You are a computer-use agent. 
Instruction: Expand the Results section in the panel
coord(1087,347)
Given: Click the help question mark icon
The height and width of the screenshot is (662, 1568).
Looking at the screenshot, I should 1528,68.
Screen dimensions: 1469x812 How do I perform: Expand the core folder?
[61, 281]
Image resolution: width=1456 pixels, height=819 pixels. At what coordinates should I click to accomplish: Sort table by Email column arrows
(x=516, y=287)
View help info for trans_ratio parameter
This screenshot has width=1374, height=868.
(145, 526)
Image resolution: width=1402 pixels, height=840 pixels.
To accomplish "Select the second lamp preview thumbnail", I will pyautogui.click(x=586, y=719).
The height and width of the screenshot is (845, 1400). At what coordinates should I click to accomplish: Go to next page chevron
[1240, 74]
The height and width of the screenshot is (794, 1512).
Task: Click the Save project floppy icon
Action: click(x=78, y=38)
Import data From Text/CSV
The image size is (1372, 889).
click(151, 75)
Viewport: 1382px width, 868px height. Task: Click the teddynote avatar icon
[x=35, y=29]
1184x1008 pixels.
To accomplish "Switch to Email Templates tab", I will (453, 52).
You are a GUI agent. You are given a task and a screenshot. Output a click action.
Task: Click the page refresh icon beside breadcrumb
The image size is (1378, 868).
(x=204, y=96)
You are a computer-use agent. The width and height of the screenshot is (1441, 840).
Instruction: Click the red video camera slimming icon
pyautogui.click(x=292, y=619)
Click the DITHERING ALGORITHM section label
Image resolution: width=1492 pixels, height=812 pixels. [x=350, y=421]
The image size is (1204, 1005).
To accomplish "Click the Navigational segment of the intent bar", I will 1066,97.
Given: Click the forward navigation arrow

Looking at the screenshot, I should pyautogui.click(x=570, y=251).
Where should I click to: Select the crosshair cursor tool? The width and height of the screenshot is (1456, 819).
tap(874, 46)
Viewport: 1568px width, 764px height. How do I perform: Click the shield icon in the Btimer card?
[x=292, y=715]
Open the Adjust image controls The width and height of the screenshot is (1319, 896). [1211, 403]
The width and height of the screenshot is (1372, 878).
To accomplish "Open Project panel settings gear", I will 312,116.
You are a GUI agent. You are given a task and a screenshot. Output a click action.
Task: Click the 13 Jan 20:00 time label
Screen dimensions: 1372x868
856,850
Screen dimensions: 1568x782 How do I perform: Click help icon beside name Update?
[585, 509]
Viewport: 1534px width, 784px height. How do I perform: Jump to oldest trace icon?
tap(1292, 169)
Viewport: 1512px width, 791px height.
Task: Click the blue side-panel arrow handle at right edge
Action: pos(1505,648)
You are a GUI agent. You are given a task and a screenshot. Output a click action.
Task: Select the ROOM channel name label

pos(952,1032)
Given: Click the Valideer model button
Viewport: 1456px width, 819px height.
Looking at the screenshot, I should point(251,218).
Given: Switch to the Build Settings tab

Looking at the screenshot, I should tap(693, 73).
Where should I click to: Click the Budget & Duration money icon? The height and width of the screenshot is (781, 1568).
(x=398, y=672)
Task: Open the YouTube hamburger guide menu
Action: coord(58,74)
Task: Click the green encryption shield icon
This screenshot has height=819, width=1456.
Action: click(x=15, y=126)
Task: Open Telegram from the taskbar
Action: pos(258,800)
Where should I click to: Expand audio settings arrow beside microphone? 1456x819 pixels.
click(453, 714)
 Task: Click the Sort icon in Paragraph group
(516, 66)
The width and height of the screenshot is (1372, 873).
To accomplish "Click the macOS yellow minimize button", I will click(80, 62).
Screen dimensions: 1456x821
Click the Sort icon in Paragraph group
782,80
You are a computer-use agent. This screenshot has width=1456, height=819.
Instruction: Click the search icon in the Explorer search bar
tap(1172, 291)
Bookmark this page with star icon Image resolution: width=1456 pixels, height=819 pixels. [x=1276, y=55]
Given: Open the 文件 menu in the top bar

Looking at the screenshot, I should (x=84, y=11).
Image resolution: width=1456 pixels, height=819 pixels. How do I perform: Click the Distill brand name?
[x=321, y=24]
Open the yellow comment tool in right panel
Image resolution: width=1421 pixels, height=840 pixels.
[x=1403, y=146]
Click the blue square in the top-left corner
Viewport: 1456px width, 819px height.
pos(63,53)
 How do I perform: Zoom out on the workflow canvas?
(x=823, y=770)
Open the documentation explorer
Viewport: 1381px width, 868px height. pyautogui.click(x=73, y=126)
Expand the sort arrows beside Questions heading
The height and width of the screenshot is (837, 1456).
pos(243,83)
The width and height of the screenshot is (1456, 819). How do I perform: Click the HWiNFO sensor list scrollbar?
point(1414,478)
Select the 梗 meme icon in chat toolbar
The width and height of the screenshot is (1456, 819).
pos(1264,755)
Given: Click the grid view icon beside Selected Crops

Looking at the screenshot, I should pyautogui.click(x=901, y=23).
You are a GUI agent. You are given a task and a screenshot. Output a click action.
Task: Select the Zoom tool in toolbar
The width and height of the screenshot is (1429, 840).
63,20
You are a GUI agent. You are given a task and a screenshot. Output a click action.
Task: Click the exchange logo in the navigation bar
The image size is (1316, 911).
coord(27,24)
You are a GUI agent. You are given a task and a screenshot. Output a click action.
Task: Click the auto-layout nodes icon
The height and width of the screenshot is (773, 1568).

# What the exercise asks
Go through the lines above and copy any that contain "computer".

# Your solution
You are a computer-use agent. 
You are a computer-use agent. The width and height of the screenshot is (1441, 840).
You are a computer-use agent. This screenshot has width=1456, height=819.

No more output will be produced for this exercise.